Everywhere I turn it seems more and more people are using things like watches, fit bits, and other devices to help them with self-monitoring. Devices and apps that prompt us when to breathe deeply or stretch to reduce stress levels. Apps that monitor how much sleep we get each night and the quality of it.

For women, there are apps to monitor menstrual cycles and ovulation or to help plan for egg freezing. I remember speaking to one woman who said her app knew when she was getting her period before she did. Several days before her cycle began, she would start receiving ads for products. Maybe some of you are reading this and thinking such a reminder might actually be kind of useful. But there are bigger things to consider. In order for those ads to be sent means that your personal health information about your monthly cycle is being shared with corporations.

Last month I was listening to a webinar on “The Legal Implications of Collecting Data” by Montaña & Associates. I was horrified to learn that certain apps used to monitor heart rate information were automatically transmitting the collected data to Facebook!  Without the user’s consent or knowledge that this was happening! The data was being transmitted to Facebook even when the user wasn’t on Facebook.

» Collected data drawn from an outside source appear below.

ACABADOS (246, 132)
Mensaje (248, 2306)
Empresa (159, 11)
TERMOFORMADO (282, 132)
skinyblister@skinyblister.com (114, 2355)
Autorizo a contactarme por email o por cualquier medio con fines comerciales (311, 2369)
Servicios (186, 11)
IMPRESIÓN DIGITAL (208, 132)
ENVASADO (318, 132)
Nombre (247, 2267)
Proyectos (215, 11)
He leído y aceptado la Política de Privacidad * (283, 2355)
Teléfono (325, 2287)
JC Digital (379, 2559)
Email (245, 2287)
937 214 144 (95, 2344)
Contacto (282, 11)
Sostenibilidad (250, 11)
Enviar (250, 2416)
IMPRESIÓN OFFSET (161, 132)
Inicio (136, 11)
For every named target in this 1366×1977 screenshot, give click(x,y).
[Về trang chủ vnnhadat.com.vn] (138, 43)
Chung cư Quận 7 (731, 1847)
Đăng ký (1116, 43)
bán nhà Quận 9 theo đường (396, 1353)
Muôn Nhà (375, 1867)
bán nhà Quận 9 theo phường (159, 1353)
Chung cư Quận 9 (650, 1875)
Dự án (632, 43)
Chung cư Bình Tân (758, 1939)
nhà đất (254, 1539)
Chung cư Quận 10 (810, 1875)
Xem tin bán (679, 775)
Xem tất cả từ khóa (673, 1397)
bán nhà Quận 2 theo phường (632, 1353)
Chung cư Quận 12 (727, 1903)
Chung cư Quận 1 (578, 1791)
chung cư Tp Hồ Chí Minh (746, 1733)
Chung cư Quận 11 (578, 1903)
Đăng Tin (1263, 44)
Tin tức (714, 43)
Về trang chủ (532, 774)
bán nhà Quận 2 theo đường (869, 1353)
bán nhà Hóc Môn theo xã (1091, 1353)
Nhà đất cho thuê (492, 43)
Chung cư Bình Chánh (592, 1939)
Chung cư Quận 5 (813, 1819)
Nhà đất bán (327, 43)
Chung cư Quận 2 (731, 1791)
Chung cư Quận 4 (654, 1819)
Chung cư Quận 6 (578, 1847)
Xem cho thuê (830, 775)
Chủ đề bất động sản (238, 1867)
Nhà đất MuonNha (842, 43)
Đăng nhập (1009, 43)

I think many of these tracking apps can be amazing and really useful. I’ve tracked a lot of these kinds of things manually but I’m sure it could be a lot more precise with technology. However,  I’m terrified to use them specifically because I’m nervous about the privacy implications. I don’t want corporations or Facebook knowing how many hours of sleep I got, when my period is coming, or my average heart rate. I don’t feel this way because I’m trying to hide something or because I feel like I’m doing something wrong. I feel this way because these are private and personal things about me.

I can’t help but think that if we turned off our devices more often, we probably wouldn’t need to rely on them for things like self-care and tracking. The irony of using self-care apps to get back what we gave away, or lost, by using our devices so much in the first place. What’s wrong with paying attention to our own body to monitor it?